[Excerpted records — start]

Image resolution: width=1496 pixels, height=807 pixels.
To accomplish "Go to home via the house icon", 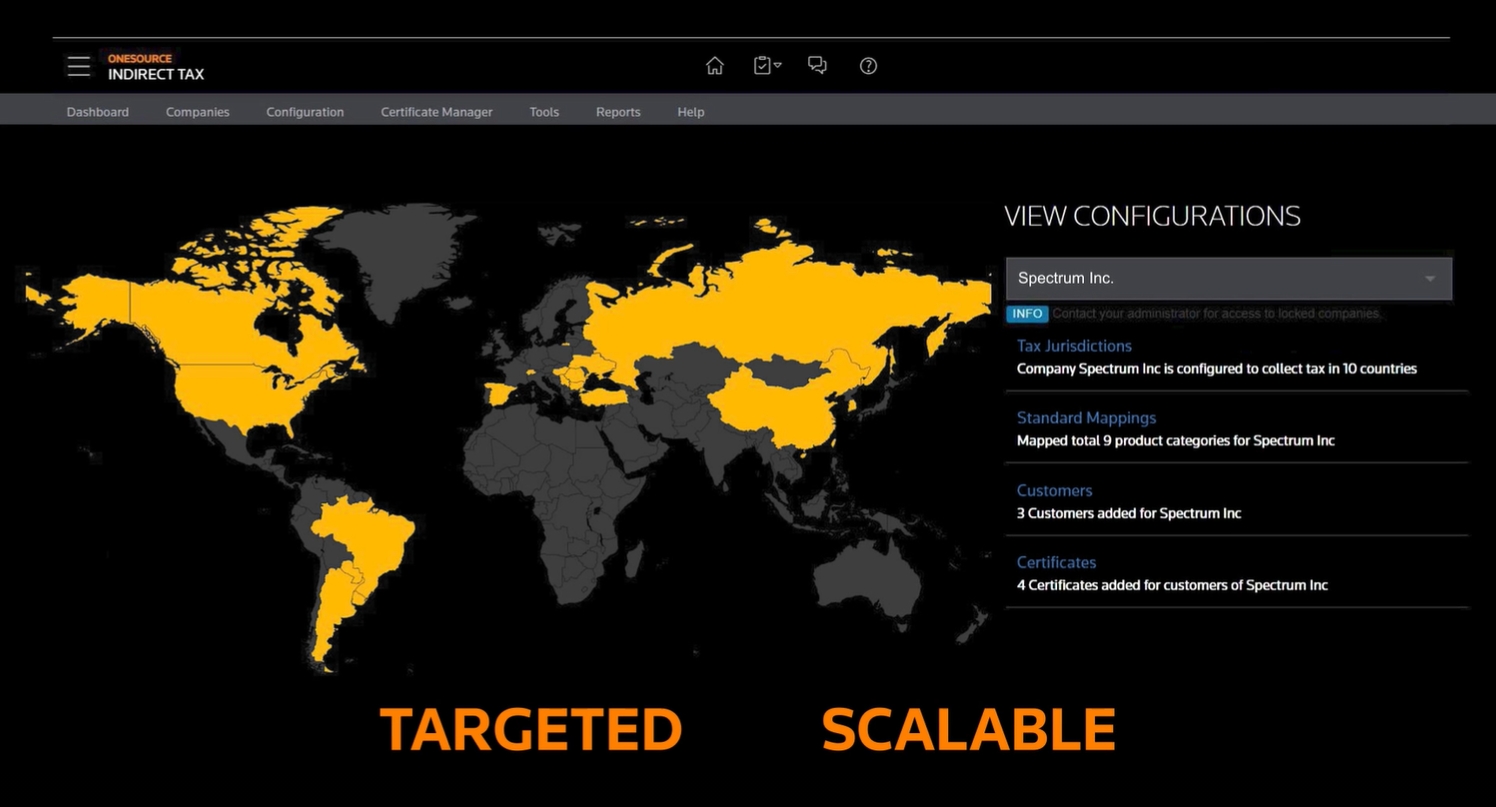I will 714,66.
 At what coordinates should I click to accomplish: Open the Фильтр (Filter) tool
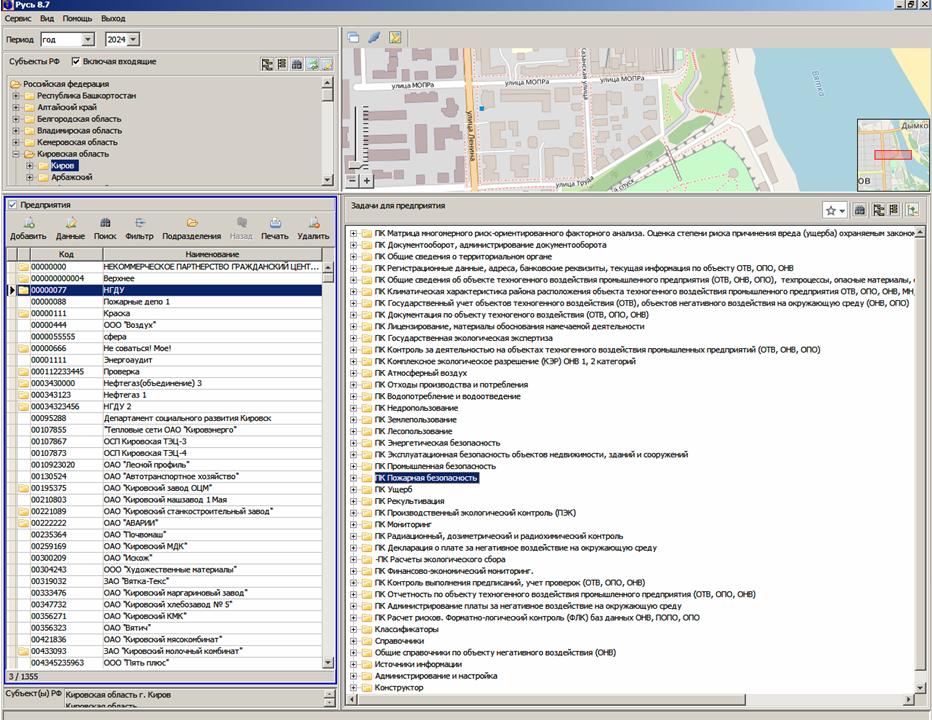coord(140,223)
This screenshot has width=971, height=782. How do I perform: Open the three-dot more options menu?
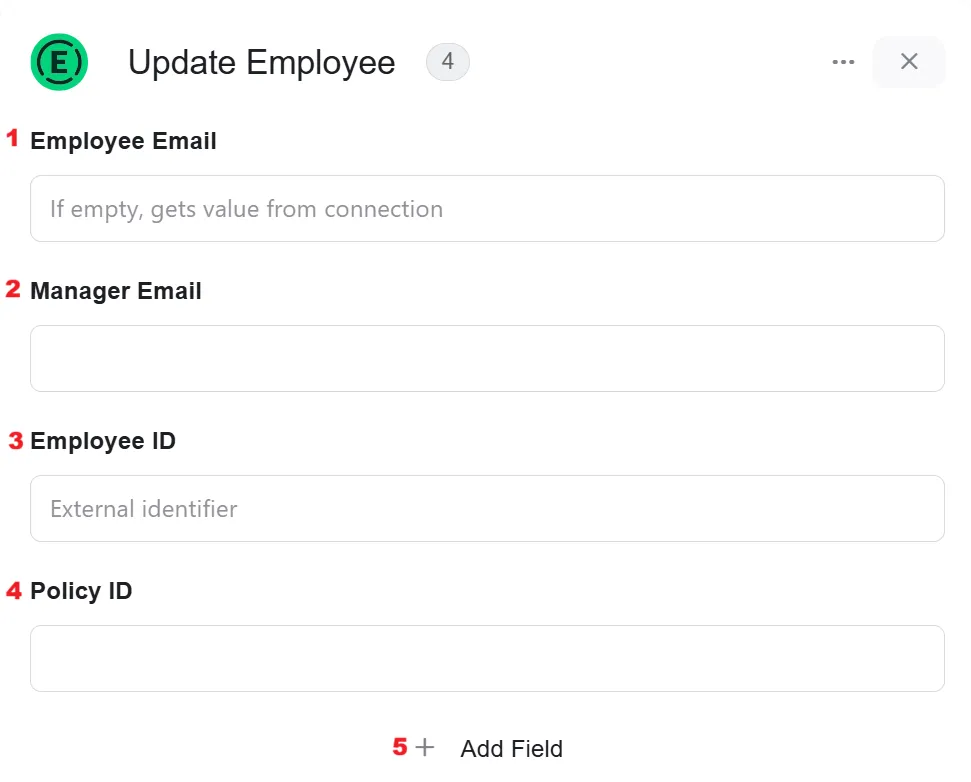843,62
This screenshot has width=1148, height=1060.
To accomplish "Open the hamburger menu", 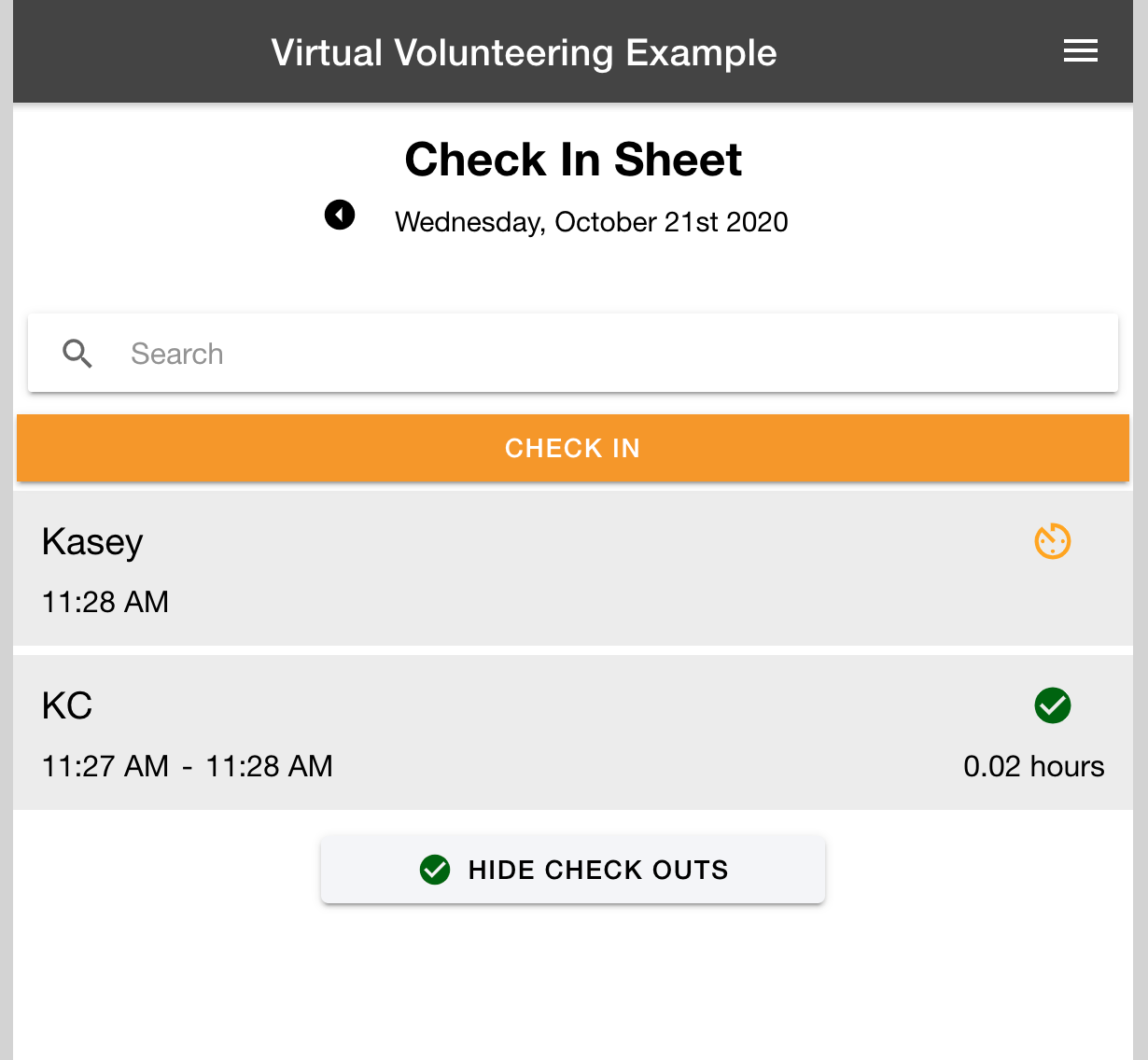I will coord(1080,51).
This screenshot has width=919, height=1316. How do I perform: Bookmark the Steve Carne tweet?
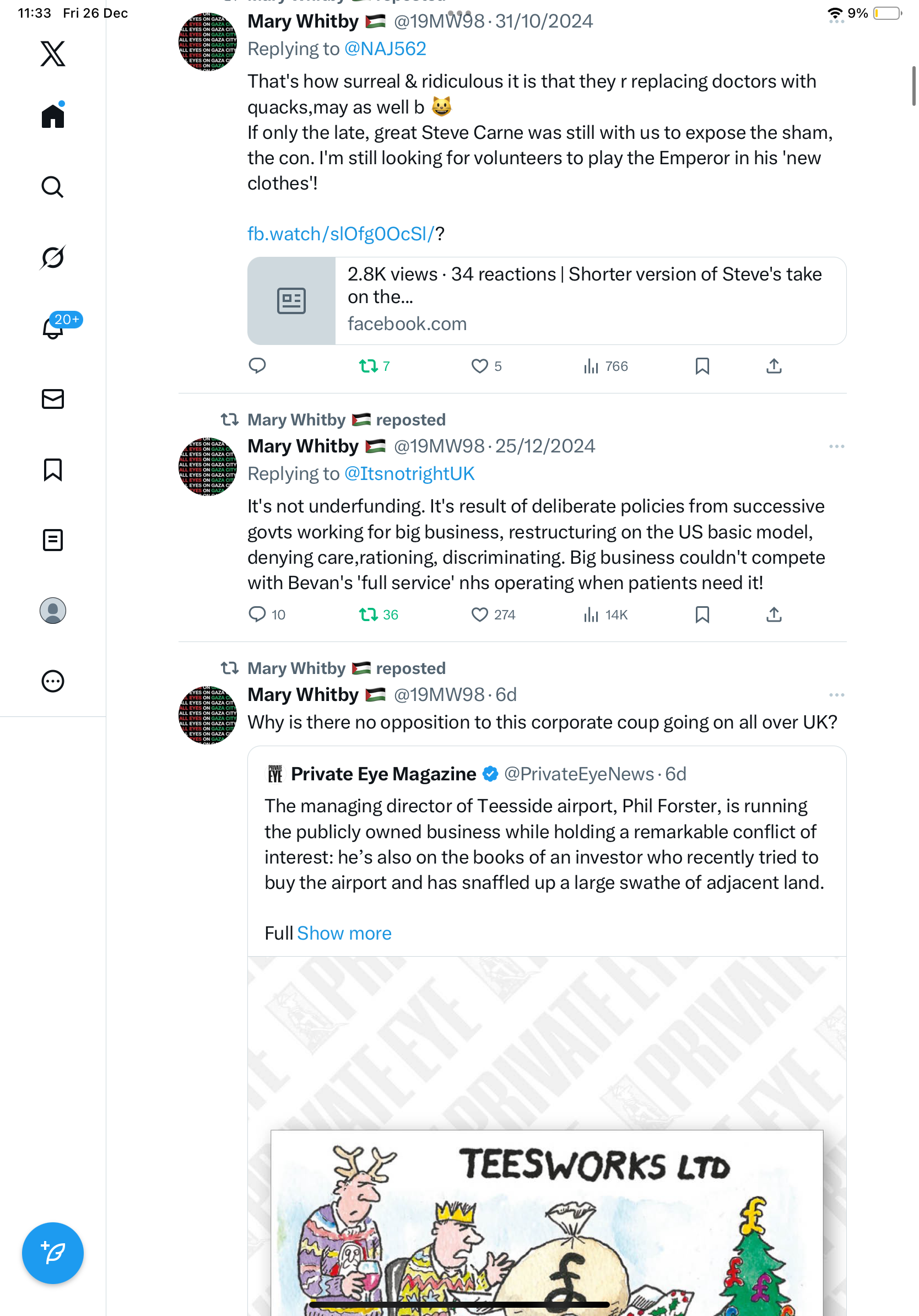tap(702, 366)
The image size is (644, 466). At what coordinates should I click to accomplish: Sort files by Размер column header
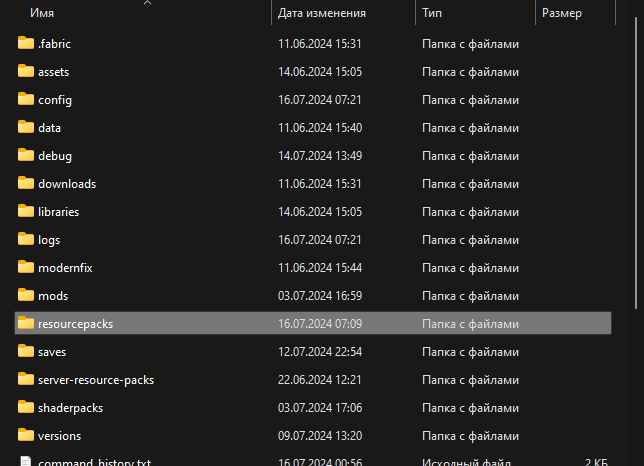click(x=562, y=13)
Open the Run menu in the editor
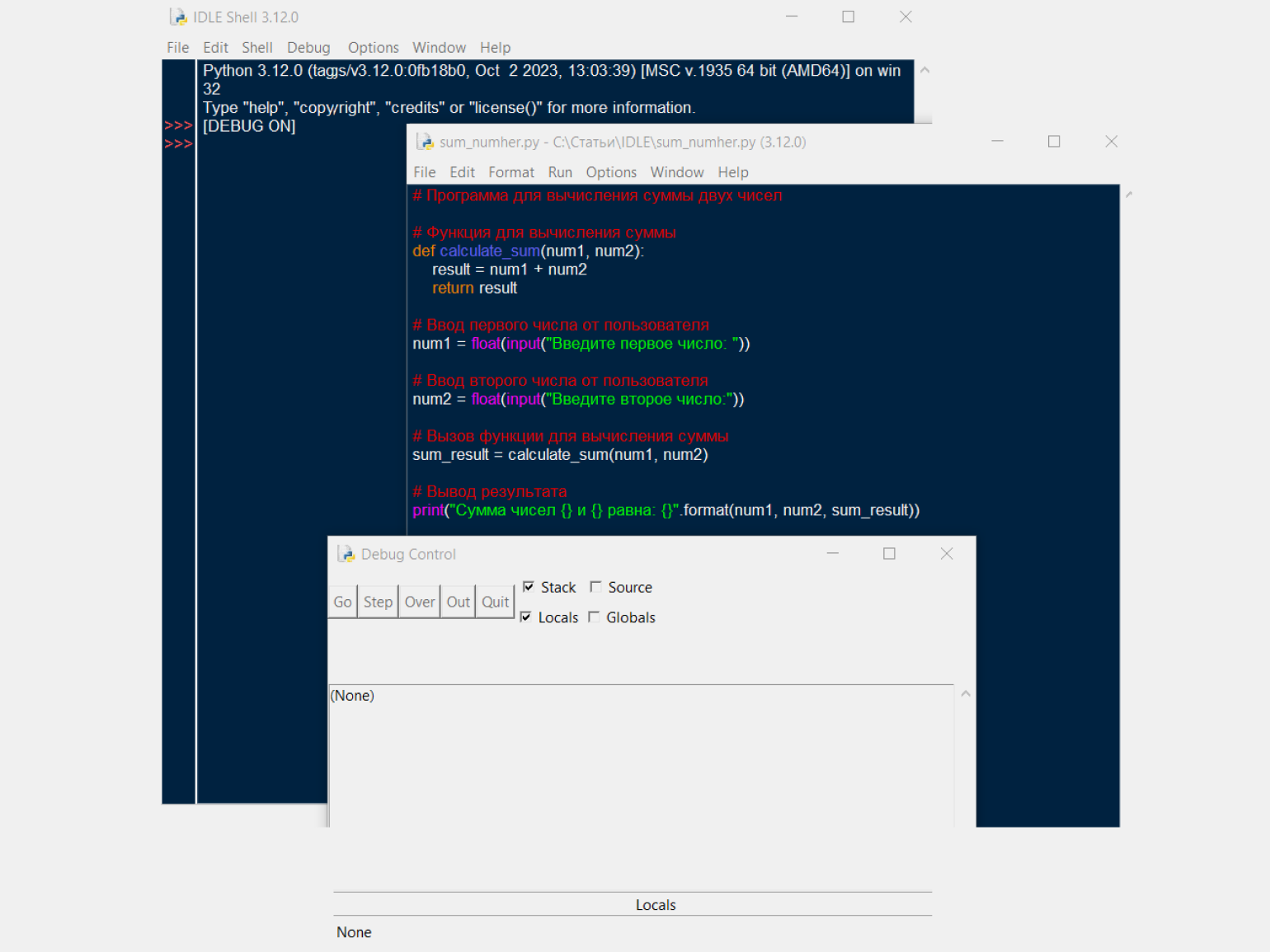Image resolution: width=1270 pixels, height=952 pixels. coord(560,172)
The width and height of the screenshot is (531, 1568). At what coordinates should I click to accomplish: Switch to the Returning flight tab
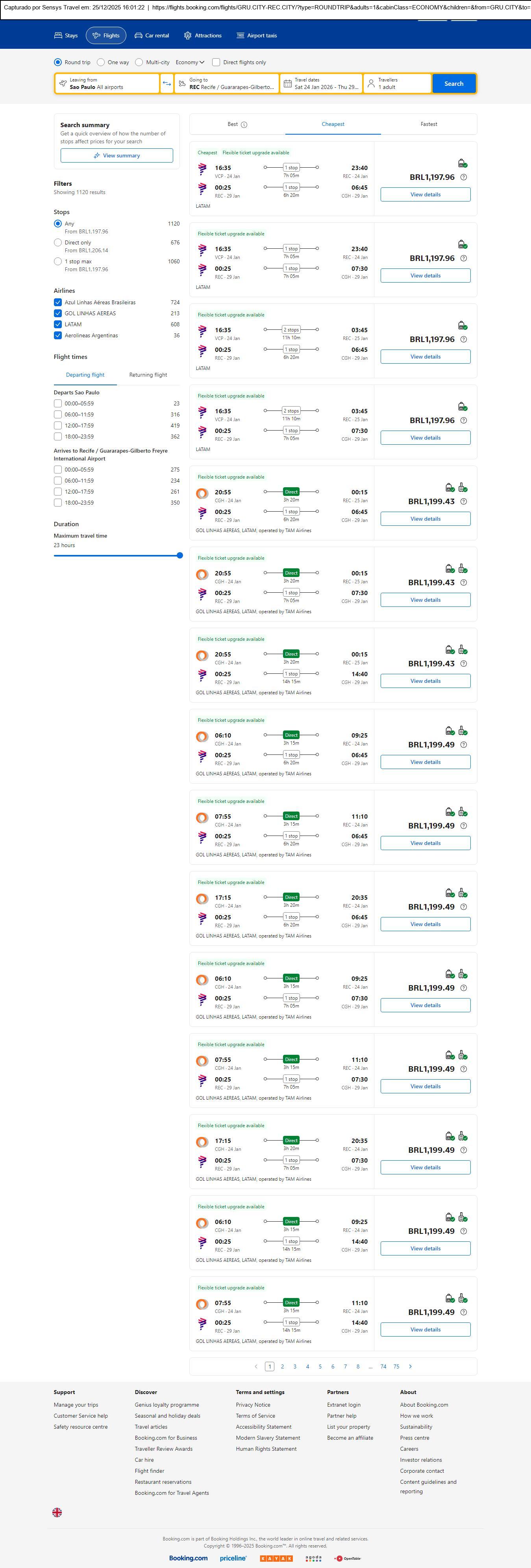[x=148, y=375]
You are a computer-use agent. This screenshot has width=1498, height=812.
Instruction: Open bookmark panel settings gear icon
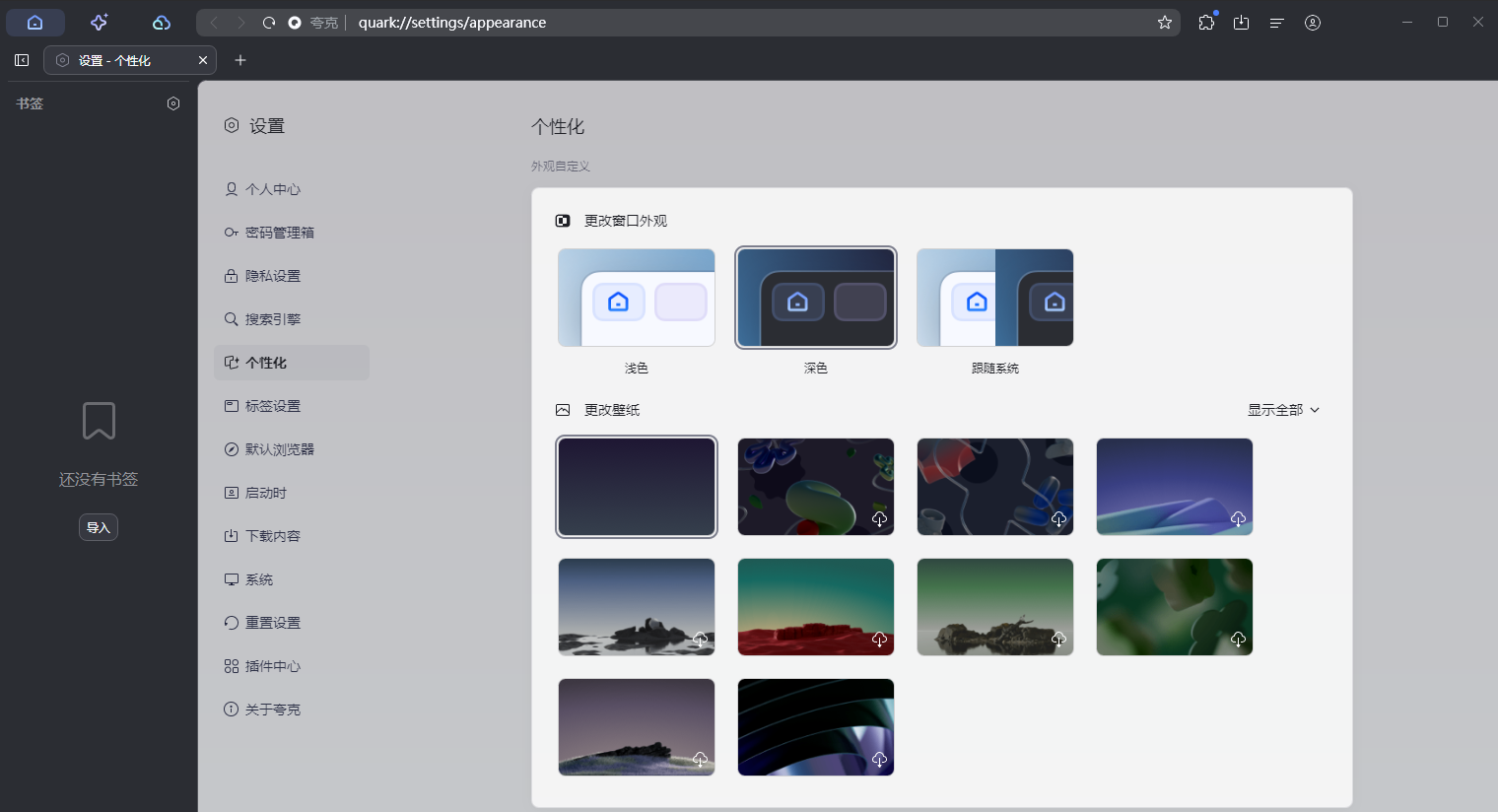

[Excerpted records — finish]

▶ **Activity**
Starting with the line that contains "The image size", reproduce every line down to the end of the listing above, both endpoints included. Pictures stay out.

▶ **Written answer**
The image size is (644, 466). At what coordinates should I click to accomplish: Sort files by Размер column header
click(x=562, y=13)
Open the Run menu in the editor
Image resolution: width=1270 pixels, height=952 pixels. coord(560,172)
The width and height of the screenshot is (531, 1568). At what coordinates should I click to accomplish: Switch to the Returning flight tab
[x=148, y=375]
You are a computer-use agent. This screenshot has width=1498, height=812.
Instruction: Open bookmark panel settings gear icon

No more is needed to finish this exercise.